Work request: From the line with "549x748 pixels. How" to the end of the data below, restate each line word for word, both ends included, without the pictures.

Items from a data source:
*** Block opens ***

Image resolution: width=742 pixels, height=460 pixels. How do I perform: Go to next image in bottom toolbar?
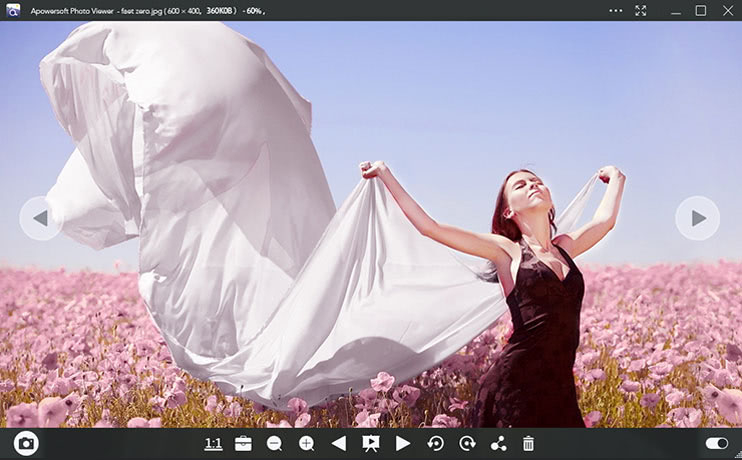[403, 443]
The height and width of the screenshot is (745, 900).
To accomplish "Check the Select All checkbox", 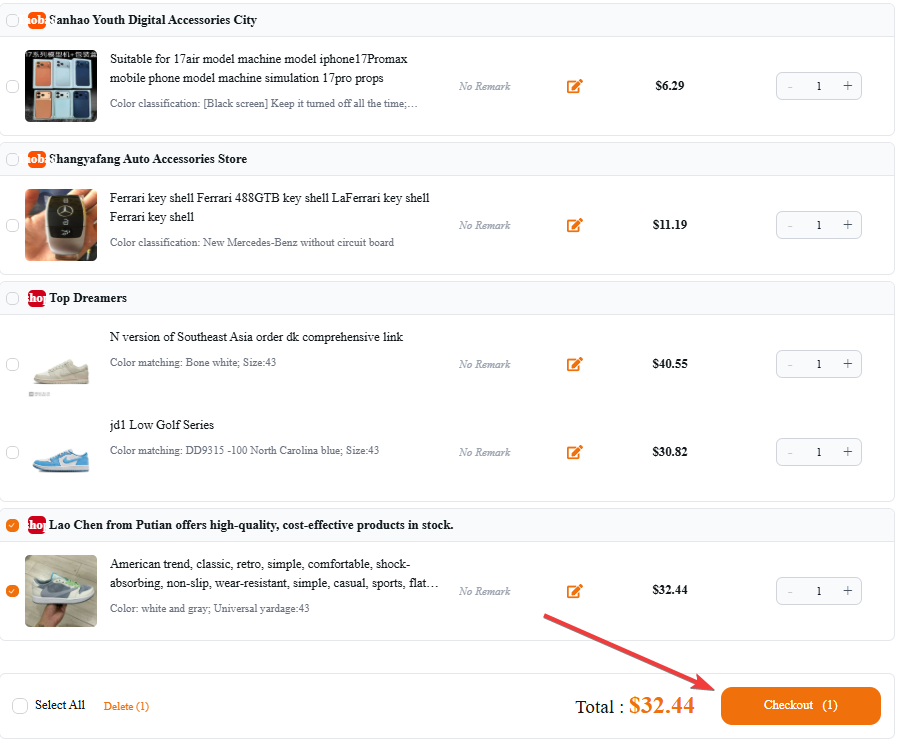I will pyautogui.click(x=20, y=705).
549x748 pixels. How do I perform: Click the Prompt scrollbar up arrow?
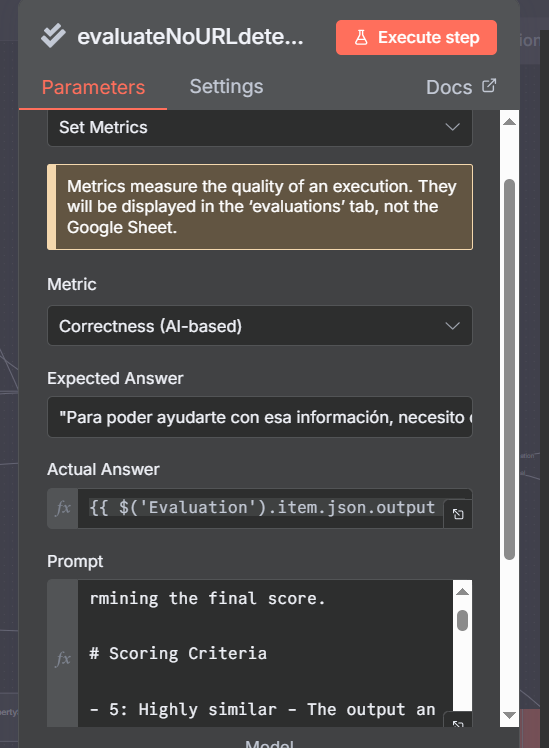(462, 592)
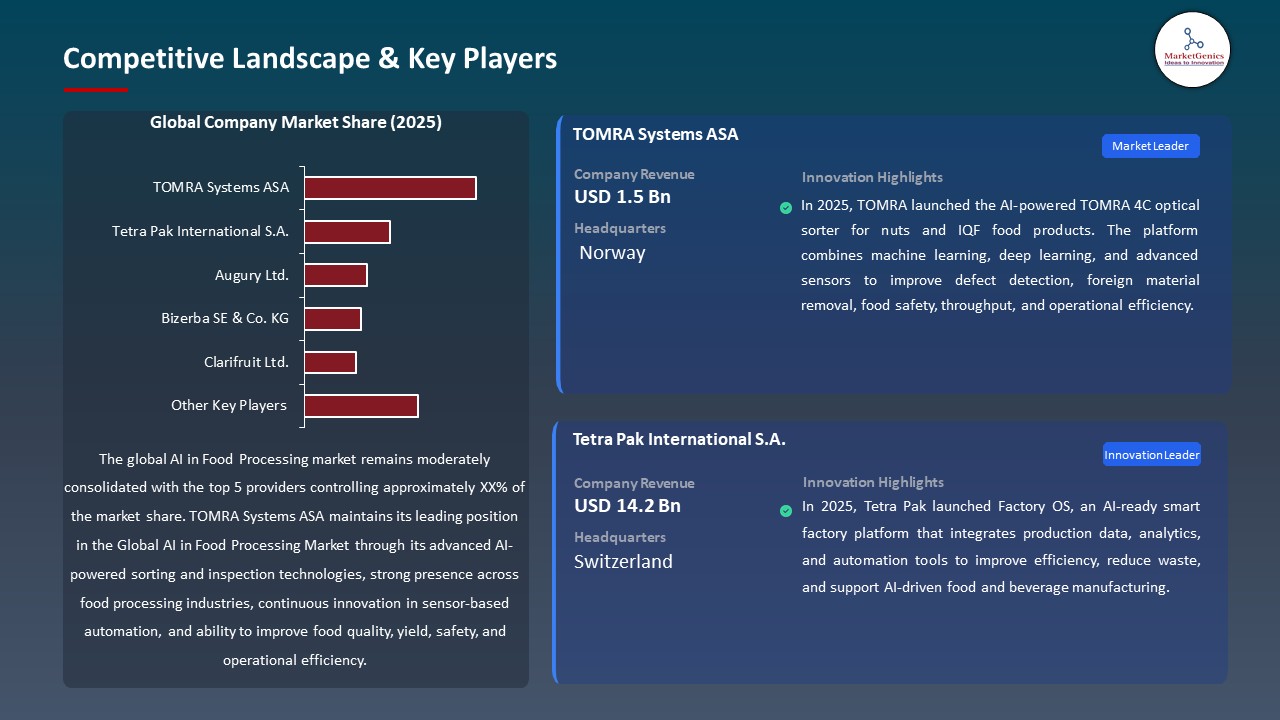This screenshot has height=720, width=1280.
Task: Select the TOMRA Systems ASA card title
Action: (655, 134)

*** Block closes ***

Output for this task:
549x748 pixels. How do I perform: Click the Prompt scrollbar up arrow?
(462, 592)
This screenshot has height=720, width=1280.
Task: Select the TOMRA Systems ASA card title
Action: (655, 134)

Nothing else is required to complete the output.